What layers are affected by dropout layer in Tensorflow? - python

Consider transfer learning in order to use a pretrained model in keras/tensorflow. For each old layer, trained parameter is set to false so that its weights are not updated during training whereas the last layer(s) have been substituted with new layers and these must be trained. Particularly two fully connected hidden layers with 512 and 1024 neurons and and relu activation function have been added. After these layers a Dropout layer is used with rate 0.2. This means that during each epoch of training 20% of the neurons are randomly discarded.
What layers does this dropout layer affect? Does it affect all the network including also the pretrained layers for which layer.trainable=false has been set or does it affect only the newly added layers? Or does it affect only the previous layer (i.e., the one with 1024 neurons)?
In other words, which layer(s) do the neurons that are turned off during each epoch by the dropout belong to?
import os
from tensorflow.keras import layers
from tensorflow.keras import Model
from tensorflow.keras.applications.inception_v3 import InceptionV3
local_weights_file = 'weights.h5'
pre_trained_model = InceptionV3(input_shape = (150, 150, 3),
include_top = False,
weights = None)
pre_trained_model.load_weights(local_weights_file)
for layer in pre_trained_model.layers:
layer.trainable = False
# pre_trained_model.summary()
last_layer = pre_trained_model.get_layer('mixed7')
last_output = last_layer.output
# Flatten the output layer to 1 dimension
x = layers.Flatten()(last_output)
# Add two fully connected layers with 512 and 1,024 hidden units and ReLU activation
x = layers.Dense(512, activation='relu')(x)
x = layers.Dense(1024, activation='relu')(x)
# Add a dropout rate of 0.2
x = layers.Dropout(0.2)(x)
# Add a final sigmoid layer for classification
x = layers.Dense (1, activation='sigmoid')(x)
model = Model( pre_trained_model.input, x)
model.compile(optimizer = RMSprop(lr=0.0001),
loss = 'binary_crossentropy',
metrics = ['accuracy'])

The dropout layer will affect the output of the previous layer.
If we look at the specific part of your code:
x = layers.Dense(1024, activation='relu')(x)
# Add a dropout rate of 0.2
x = layers.Dropout(0.2)(x)
# Add a final sigmoid layer for classification
x = layers.Dense (1, activation='sigmoid')(x)
In your case, 20% of the output of the layer defined by x = layers.Dense(1024, activation='relu')(x) will be dropped at random, before being passed to the final Dense layer.

Only the previous layer's neurons are "turned off", but all layers are "affected" in terms of backprop.
Later layers: Dropout's output is input to the next layer, so next layer's outputs will change, and so will next-next's, etc.
Previous layers: as the "effective output" of the pre-Dropout layer is changed, so will gradients to it, and thus any subsequent gradients.
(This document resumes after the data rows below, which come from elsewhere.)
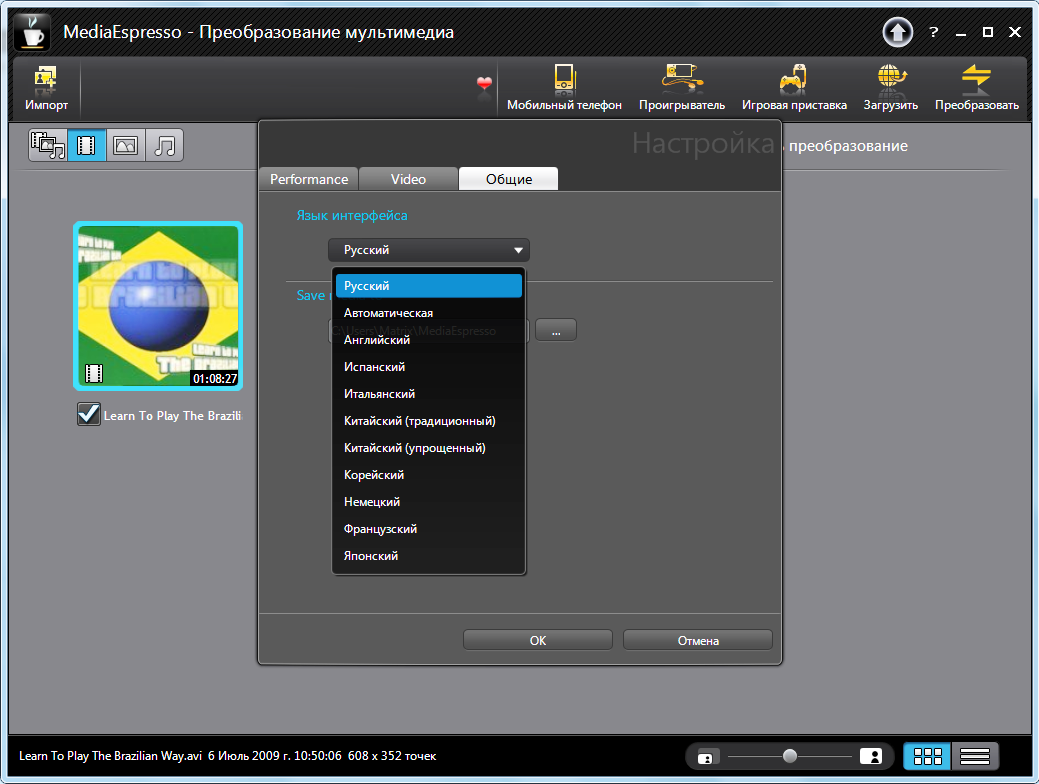This screenshot has height=784, width=1039.
Task: Open the Video settings tab
Action: point(408,179)
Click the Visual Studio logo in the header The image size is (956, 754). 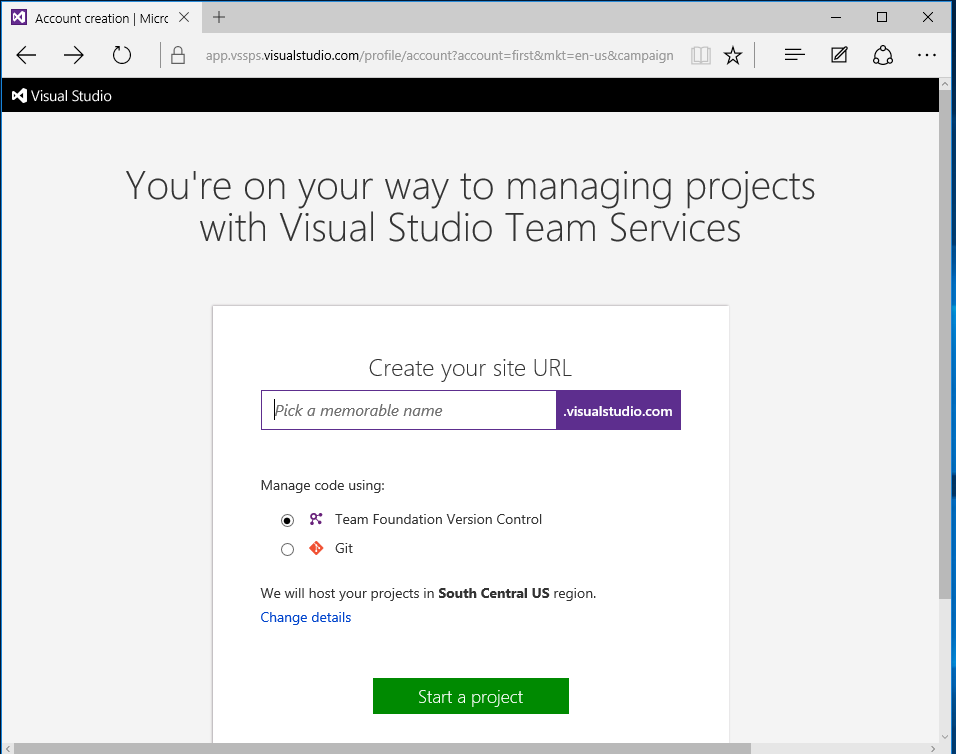[x=19, y=95]
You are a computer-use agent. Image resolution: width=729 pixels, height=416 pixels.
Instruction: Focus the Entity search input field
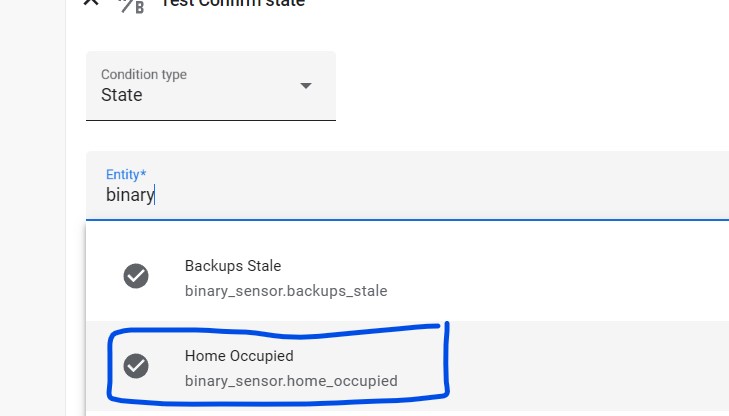(400, 195)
In the extreme case of Dropout(rate=1), zero gradient will flow.
Also, note that whole neurons are only dropped if input to Dense is 2D (batch_size, features); Dropout applies a random uniform mask to all dimensions (equivalent to dropping whole neurons in 2D case). To drop whole neurons, set Dropout(.2, noise_shape=(batch_size, 1, features)) (3D case). To drop same neurons across all samples, use noise_shape=(1, 1, features) (or (1, features) for 2D).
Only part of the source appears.